A proposta de aumento salarial para o funcionalismo público colocou em atrito o governo e o Procurador-Geral da República. O advogado-geral da União, ministro Luís Inácio Adams, criticou o chefe do Ministério Público federal, Roberto Gurgel, de querer forçar a preferência da instituição na destinação de recursos e de atropelar o debate sobre o Orçamento no Congresso ao recorrer à Justiça para garantir aumentos salariais maiores do que o concedido para todos os servidores públicos.
As declarações do ministro foram feitas em resposta ao mandado de segurança apresentado ao Supremo Tribunal Federal (STF) por Gurgel, para que a presidente Dilma Rousseff seja obrigada a acatar o projeto de aumento salarial de 29,53% para o Ministério Público na proposta encaminhada ao Congresso. Após longas negociações, o governo concedeu 15,8% em três parcelas para o funcionalismo público.
“Não há receita no Executivo para atender essa proposta de despesa do Ministério Público”, disse Adams. “O que se tenta é forçar uma solução judicialmente para garantir essa despesa. Isso reduz o debate no Legislativo sobre os recursos”, continuou.

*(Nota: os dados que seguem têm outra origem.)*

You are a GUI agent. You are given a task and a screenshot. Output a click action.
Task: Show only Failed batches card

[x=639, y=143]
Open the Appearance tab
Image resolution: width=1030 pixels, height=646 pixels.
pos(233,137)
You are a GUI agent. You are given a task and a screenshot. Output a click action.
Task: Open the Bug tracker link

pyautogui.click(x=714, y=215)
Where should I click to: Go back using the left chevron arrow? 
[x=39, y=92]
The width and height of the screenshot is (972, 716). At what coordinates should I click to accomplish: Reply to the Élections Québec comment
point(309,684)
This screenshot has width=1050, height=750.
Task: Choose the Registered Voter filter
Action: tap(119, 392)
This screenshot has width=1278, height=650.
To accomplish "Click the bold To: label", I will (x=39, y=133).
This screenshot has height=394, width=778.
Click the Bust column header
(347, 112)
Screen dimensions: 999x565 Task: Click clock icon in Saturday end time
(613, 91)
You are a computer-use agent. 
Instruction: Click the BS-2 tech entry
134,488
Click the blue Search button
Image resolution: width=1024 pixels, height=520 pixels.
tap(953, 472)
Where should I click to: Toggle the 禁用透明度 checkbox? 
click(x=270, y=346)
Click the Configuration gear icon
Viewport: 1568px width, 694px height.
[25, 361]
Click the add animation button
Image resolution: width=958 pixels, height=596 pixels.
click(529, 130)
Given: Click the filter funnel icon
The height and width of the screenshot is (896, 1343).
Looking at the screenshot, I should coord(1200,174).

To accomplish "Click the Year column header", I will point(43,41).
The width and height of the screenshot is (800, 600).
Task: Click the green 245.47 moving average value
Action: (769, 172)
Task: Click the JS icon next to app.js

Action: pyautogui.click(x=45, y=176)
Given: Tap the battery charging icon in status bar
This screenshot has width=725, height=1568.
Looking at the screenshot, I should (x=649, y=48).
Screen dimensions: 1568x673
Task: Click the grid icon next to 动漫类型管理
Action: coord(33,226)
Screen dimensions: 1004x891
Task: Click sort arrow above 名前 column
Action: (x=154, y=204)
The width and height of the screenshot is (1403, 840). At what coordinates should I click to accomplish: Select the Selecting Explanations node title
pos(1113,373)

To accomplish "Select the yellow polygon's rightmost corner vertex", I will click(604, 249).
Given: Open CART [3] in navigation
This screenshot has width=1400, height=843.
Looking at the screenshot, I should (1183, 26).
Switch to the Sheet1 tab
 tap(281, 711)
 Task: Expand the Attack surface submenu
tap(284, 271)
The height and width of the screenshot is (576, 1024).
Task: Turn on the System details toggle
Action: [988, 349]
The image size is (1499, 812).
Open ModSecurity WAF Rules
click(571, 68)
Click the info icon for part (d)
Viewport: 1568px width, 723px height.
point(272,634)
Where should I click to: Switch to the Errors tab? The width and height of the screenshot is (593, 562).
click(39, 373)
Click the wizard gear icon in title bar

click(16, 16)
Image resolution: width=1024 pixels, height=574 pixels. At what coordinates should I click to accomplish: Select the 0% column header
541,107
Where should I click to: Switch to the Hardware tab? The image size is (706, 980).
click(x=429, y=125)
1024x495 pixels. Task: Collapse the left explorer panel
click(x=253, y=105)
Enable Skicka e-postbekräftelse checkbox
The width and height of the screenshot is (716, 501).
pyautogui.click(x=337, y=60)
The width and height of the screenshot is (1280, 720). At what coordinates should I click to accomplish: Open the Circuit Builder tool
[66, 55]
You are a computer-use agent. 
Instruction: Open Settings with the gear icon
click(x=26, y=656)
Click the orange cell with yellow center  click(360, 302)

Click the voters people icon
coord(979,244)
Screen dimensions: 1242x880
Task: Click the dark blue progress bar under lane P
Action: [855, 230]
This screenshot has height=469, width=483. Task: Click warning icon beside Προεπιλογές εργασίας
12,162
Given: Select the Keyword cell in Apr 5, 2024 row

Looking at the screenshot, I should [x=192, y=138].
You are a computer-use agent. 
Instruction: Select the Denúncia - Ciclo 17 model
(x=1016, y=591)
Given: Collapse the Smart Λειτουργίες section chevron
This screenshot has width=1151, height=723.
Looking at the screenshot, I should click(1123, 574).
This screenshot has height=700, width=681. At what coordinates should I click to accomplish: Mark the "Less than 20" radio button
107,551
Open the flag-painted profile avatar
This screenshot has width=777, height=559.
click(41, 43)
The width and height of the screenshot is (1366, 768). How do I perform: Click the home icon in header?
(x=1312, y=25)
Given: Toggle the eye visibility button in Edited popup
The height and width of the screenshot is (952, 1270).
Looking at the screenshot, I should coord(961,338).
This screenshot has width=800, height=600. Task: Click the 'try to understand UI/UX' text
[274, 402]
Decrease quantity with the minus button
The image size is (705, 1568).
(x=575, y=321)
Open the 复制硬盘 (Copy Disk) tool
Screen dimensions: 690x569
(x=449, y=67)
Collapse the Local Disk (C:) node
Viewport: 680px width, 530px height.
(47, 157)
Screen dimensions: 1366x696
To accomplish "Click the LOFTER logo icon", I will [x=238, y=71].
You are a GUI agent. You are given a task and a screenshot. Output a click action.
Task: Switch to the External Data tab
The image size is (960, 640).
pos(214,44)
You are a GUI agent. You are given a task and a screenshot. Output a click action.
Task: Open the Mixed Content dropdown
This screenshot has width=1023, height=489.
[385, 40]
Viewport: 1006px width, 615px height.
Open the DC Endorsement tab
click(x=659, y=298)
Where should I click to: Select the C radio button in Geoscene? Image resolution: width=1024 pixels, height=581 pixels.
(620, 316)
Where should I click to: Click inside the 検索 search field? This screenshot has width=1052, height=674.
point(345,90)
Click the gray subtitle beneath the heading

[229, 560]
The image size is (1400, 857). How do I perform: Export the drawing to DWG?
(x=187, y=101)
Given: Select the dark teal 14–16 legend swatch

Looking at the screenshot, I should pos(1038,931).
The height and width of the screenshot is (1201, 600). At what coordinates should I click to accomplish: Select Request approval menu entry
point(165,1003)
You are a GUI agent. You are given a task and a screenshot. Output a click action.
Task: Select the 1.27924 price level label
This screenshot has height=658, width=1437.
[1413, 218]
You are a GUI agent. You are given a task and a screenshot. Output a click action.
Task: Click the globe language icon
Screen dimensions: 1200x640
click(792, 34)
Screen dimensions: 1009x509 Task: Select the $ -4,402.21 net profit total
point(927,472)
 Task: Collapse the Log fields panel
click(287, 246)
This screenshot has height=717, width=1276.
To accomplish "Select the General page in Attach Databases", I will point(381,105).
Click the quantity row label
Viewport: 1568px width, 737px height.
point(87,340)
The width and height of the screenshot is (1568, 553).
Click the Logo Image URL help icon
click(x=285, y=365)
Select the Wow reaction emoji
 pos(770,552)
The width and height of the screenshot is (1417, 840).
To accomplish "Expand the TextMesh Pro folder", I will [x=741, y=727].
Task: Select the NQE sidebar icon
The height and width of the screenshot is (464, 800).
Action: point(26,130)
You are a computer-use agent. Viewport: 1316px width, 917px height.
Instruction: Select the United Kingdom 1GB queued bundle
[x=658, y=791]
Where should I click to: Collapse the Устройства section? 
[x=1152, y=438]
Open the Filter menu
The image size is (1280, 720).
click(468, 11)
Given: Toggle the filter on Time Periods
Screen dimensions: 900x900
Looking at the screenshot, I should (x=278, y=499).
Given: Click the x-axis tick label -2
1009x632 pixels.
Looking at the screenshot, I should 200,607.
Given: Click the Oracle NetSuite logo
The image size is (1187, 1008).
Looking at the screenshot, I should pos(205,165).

No lugar de buscar o Supremo, recomendou Adams, o procurador e as entidades de classe interessadas no aumento deveriam ir ao Congresso - que tem a prerrogativa constitucional de alocar despesas - tentar convencer os parlamentares a destinar os recursos para suas demandas.
“O que não pode é atropelar o processo e impor uma definição de despesas para recursos que não existem”, afirmou Adams.